Saturday, June 4, 2011

DXR thinking aloud

A primary goal of DXR is to be easy to use. Like any simple statement, translating that into design decisions is inordinately difficult, and I best approach such issues by thinking out loud. Normally, I do this in IRC channels, but today I think it would be best to think in a louder medium, since the problem is harder.

There are three distinct things that need to be made "easy to use". The first is the generation of the database and the subsequent creation of the web interface. The second is extension of DXR to new languages, while the last is the customization of DXR to provide more information. All of them have significant issues.

Building with DXR

Starting with the first one, build systems are complicated. For a simple GNU-ish utility, ./configure && make is a functioning build system. But where DXR is most useful is on the large, hydra-like projects where figuring out how to build the program is itself a nightmare: Mozilla, OpenJDK, Eclipse, etc. There is also a substantial number of non-autoconf based systems which throw great wrenches in everything. At the very least, I know this much about DXR: I need to set environment variables before configuring and building (i.e., replace the compiler), I need to "watch" the build process (i.e., follow warning spew), and I need to do things after the build finishes (post-processing). Potential options:

  1. Tell the user to run this command before the build and after the build. On the plus side, this means that DXR needs to know absolutely nothing about how the build system works. On the down side, this requires confusing instructions: in particular, since I'm setting environment variables, the user has to specifically type ". " in the shell to get them set up properly. There are a lot of people who do not have significant shell exposure to actually understand why that is necessary, and general usage is different enough from the commands that people are liable to make mistakes doing so.
  2. Guess what the build system looks like and try to do it all by ourselves. This is pretty much the opposite extreme, in that it foists all the work on DXR. If your program is "normal", this won't be a problem. If your program isn't... it will be a world of pain. Take also into consideration that any automated approach is likely to fail hard on Mozilla code to begin with, which effectively makes this a non-starter.
  3. Have the user input their build system to a configuration file and go from there. A step down from the previous item, but it increases the need for configuration files.
  4. Have DXR spawn a shell for the build system. Intriguing, solves some problems but causes others.

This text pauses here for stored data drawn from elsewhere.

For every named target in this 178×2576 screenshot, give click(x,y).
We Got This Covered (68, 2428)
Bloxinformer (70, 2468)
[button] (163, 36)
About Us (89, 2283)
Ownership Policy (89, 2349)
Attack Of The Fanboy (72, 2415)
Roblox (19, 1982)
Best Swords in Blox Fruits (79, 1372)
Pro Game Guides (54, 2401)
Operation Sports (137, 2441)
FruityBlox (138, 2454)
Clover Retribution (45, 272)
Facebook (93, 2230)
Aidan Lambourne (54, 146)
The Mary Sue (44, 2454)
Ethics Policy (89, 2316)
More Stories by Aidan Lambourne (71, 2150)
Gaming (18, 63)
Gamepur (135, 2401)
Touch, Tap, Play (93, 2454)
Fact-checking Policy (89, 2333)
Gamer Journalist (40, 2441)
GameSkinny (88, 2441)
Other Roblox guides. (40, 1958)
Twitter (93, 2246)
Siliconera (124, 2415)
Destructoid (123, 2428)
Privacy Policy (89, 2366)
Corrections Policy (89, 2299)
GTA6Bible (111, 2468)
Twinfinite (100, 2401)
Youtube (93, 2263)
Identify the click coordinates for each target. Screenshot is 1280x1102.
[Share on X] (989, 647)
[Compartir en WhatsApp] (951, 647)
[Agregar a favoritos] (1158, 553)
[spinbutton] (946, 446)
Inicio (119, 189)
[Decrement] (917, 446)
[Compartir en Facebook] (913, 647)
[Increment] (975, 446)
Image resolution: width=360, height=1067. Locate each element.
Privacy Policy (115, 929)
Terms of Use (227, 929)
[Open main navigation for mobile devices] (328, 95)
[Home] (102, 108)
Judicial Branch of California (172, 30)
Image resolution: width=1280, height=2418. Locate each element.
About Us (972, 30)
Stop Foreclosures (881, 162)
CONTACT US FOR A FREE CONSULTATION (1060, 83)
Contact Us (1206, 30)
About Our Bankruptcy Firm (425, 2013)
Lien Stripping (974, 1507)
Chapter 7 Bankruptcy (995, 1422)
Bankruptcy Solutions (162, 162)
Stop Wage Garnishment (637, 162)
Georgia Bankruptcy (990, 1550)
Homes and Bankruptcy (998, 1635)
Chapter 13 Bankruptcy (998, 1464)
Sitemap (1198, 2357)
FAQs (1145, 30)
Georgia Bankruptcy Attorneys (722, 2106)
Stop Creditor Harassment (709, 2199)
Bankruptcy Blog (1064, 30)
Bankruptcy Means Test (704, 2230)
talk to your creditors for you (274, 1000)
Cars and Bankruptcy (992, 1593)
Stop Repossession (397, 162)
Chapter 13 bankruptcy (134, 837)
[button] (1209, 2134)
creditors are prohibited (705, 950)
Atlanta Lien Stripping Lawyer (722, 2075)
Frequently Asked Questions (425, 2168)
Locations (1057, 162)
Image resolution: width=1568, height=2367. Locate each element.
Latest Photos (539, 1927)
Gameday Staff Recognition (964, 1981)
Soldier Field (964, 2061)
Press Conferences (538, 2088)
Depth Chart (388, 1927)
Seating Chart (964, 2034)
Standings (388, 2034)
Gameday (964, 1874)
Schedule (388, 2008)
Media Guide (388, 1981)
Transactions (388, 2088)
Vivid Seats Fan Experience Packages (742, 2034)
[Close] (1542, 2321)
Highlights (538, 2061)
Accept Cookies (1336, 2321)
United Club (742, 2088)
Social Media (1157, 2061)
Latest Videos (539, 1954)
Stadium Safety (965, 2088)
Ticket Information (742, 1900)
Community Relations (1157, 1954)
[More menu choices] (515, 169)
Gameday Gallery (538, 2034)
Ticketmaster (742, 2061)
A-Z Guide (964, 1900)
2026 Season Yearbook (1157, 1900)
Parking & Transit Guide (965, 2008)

Conclusion: well, I don't like any of those options. While the goal of essentially being able to "click" DXR and have it Just Work™ is nice, I have reservations about such an approach being able to work in practice. I think I'll go for a "#1 and punt on this issue to someone with more experience."

Multiple language

I could devote an entire week's worth of blog posts to this topic, I think, and I would wager that this is more complicated and nebulous than even build systems are. In the end, all we really need to worry about with build systems is replacing compilers with our versions and getting to the end; with languages, we actually need to be very introspective and invasive to do our job.

Probably the best place to start is actually laying out what needs to be done. If the end goal is to produce the source viewer, then we need to at least be able to do syntax highlighting. That by itself is difficult, but people have done it before: I think my gut preference at this point is to basically ask authors of DXR plugins to expose something akin to vim's syntax highlighting instead of asking them to write a full lexer for their language.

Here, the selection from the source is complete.